On the contribution of perceptual fluency and priming to recognition memory

Repetition priming has been shown to be independent of recognition memory. Thus, the severely amnesic patient E.P. has demonstrated intact stem completion priming and perceptual identification priming, despite at-chance performance on recognition memory tasks. It has also been shown that perceptual fluency can influence feelings of familiarity, in the sense that items perceived more quickly tend to be identified as familiar. If studied items are identified more fluently, due to perceptual priming, and fluency leads to familiarity, why do severely amnesic patients perform no better than chance on recognition memory tasks? One possibility is that severely amnesic patients do not exhibit normal fluency. Another possibility is that fluency is not a sufficiently strong cue for familiarity. In two experiments, 2 severely amnesic patients, 3 moderately amnesic patients, and 8 controls saw words slowly clearing from a mask. The participants identified each word as quickly as possible and then made a recognition (old/new) judgment. All the participants exhibited fluency, in that old responses were associated with shorter identification times than new responses were. In addition, for the severely amnesic patients, priming was intact, and recognition memory performance was at chance.
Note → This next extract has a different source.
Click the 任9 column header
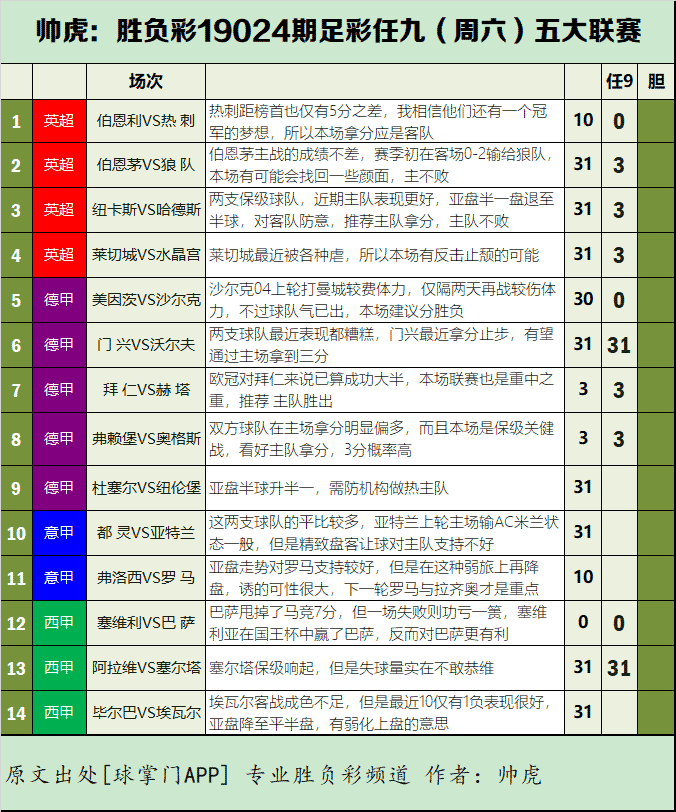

We next calculated how much priming and fluency should elevate the probability of accurate recognition. The tendency to identify studied words rapidly (.6) and the tendency to label these rapidly identified words old (.6) would result in 36% of the studied words being labeled old. Other studied words were identified slowly (.4) but were still labeled old (.4), resulting in an additional 16% of studied words labeled old. Thus, the presence of fluency increases the probability of accurate recognition judgments to only 52% (chance = 50%). This finding explains why amnesic patients can exhibit both priming and fluency yet still perform at chance on recognition tests.